Magic Mirror’s components included a basic webcam, Nvidia’s Maxine AI developer platform, Nvidia Inference Microservices (NIMs), and Looking Glass’s spatial displays. Nvidia RTX 6000 Ada GPUs are used as well.
Maxine is a suite of high-performance NIMs and SDKs for deploying AI features that enhance audio, video, and AR effects for videoconferencing and telepresence. Part of Nvidia AI Enterprise, NIM microservices are easy to use and, says Nvidia, provide secure and reliable deployment of high-performance AI model inferencing across clouds, data centers, and workstations.
In the demo, Nvidia highlighted Maxine’s latest advancements of cutting-edge AI features that developers can use to enhance audio and video quality as well as enable AR effects. This includes Maxine’s advanced 3D AI capabilities in Maxine 3D, Maxine Video Relighting, and Maxine Eye Contact NIM, as well as Audio2Face-2D.
Available soon in early access, Maxine 3D uses AI, neural reconstruction, and real-time rendering to convert 2D video portrait inputs into 3D avatars in real time. It also harnesses NeRFs to reconstruct detailed 3D perspectives from single 2D images, says Nvidia. The end result is the integration of highly realistic digital humans in videoconferencing and other two-way communication applications.
In early access at this time, Audio2Face-2D, meanwhile, animates static portraits based on audio input, creating dynamic, speaking digital humans from a single image.
In the Magic Mirror demonstration, these advanced 3D AI capabilities were used to generate a real-time holographic feed of users’ faces on Looking Glass’s 16- and 32-inch group-viewable holographic displays, which recently began shipping.
“Nvidia Maxine brings us closer to realizing the dream I’ve had since the founding of Looking Glass: virtual teleportation between physical spaces,” said Shawn Frayne, co-founder and CEO of Looking Glass. “With Maxine, we now have the ability to transform any 2D video feed into immersive, high-fidelity 3D holographic experiences—without complex camera setups. The simplicity of what this technology enables pairs perfectly with the ethos of Looking Glass—making 3D more accessible for everyone, without having to gear up in headsets.”
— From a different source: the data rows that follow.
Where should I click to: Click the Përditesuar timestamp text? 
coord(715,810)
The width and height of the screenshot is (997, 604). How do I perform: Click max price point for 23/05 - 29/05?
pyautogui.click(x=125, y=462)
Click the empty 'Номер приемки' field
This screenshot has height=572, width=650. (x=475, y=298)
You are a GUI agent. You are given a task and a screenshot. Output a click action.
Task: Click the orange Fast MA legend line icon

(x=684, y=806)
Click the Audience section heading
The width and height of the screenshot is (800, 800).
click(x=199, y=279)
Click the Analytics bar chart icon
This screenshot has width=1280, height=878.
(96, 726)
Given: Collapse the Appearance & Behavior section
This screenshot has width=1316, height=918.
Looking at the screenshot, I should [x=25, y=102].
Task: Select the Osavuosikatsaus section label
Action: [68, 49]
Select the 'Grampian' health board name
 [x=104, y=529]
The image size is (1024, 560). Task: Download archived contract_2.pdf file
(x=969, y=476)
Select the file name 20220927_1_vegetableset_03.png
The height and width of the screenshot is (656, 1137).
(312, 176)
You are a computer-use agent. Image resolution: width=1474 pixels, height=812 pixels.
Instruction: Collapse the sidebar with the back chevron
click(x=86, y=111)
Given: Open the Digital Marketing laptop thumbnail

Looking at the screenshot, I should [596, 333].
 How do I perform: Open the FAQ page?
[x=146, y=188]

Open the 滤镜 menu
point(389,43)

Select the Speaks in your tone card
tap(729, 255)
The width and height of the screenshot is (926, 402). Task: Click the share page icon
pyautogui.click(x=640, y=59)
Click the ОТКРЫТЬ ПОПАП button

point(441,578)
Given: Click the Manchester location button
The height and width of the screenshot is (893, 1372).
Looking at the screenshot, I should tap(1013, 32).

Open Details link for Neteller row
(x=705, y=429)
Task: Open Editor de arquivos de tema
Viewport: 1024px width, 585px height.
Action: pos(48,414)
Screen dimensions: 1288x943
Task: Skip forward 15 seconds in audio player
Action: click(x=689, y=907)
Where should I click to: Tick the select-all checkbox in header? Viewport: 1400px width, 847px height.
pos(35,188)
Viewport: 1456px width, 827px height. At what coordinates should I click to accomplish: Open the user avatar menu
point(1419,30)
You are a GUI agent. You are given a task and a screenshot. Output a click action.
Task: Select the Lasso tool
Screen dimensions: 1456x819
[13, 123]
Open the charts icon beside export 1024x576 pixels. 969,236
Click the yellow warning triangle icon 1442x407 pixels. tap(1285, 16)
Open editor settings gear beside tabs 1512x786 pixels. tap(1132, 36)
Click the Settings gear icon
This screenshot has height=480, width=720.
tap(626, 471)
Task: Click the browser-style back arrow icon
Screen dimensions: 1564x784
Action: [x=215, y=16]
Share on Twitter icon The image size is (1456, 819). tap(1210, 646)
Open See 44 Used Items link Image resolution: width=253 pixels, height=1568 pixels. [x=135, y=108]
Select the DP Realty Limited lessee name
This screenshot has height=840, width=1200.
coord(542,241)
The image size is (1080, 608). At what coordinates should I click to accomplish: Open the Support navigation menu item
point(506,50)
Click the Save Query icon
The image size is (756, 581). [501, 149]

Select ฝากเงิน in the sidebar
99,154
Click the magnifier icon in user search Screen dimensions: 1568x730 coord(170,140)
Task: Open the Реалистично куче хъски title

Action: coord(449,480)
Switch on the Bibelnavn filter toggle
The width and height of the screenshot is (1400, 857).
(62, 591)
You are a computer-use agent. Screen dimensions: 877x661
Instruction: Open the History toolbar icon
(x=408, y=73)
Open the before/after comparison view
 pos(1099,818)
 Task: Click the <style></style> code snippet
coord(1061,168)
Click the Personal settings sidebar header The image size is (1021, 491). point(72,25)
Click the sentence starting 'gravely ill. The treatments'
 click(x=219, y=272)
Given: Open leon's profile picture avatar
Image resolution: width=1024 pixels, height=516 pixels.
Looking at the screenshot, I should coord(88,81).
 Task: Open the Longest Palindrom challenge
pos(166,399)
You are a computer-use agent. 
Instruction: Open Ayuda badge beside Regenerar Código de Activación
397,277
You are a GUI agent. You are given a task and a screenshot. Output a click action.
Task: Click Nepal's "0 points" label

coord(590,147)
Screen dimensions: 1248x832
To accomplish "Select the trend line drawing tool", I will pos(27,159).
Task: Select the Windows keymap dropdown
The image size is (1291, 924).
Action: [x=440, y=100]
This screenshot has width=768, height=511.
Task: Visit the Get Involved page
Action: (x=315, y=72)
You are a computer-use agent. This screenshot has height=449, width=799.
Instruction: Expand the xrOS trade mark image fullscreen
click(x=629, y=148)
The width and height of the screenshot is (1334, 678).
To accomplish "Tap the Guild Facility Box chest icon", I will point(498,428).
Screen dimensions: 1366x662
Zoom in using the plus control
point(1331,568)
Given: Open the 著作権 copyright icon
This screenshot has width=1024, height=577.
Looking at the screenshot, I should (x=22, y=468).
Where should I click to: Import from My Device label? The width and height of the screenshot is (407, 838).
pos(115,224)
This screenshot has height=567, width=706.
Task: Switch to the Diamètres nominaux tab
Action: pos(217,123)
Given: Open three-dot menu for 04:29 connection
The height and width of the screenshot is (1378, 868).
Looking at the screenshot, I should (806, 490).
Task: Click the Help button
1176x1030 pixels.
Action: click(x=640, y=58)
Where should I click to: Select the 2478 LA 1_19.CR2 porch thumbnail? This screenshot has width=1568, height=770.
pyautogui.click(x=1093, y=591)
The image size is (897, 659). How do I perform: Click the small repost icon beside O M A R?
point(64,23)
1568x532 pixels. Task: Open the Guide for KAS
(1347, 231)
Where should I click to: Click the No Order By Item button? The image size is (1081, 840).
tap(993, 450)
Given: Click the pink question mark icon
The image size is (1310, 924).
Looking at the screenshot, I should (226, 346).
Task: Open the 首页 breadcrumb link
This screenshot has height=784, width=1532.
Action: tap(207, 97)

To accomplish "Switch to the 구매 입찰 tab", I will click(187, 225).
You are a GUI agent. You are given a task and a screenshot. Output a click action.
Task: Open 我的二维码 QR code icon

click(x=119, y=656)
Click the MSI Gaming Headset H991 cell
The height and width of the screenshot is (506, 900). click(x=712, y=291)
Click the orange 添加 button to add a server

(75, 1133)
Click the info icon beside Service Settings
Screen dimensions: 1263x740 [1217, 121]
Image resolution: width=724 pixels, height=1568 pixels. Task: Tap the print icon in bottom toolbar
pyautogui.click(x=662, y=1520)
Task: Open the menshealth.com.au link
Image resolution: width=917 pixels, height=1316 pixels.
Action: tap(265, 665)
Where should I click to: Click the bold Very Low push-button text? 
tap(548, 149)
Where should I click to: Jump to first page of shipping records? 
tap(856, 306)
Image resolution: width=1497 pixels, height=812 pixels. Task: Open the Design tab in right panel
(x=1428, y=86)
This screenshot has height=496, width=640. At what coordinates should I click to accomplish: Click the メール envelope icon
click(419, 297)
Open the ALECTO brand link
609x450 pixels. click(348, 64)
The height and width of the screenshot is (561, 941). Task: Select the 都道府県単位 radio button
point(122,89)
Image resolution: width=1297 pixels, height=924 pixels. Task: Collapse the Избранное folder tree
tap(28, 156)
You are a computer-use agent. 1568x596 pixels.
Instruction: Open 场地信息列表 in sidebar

This was not the first time that Siggraph attendees got to experience this type of technology. Last year, in a back-to-the-future moment at Nvidia’s Emerging Technologies section, Nvidia Research demonstrated an AI-based 3D holographic booth using its single-shot NeRF technology along with a Looking Glass 32-inch holographic display. This 2023 demo reconstructed and autostereographically displayed a life-size talking head using consumer-grade compute resources and minimal capture equipment.
The Siggraph 2024 Magic Mirror was just one demonstration being showcased by Nvidia. In addition to Maxine, the company showed off upgrades to its ACE digital human technologies, which produce a more immersive virtual customer experience when engaging with hyperrealistic and interactive digital avatars.
At the conference, Nvidia also previewed James, an interactive digital human based on a customer service workflow using Nvidia ACE. Built on top of NIM microservices and powered by Nvidia RTX rendering technologies, James not only looks lifelike but also provides context-accurate responses using retrieval-augmented generation (RAG). ElevenLabs gave James his voice.
Nvidia additionally teamed up at the show with other companies that are using ACE and Maxine to drive digital humans.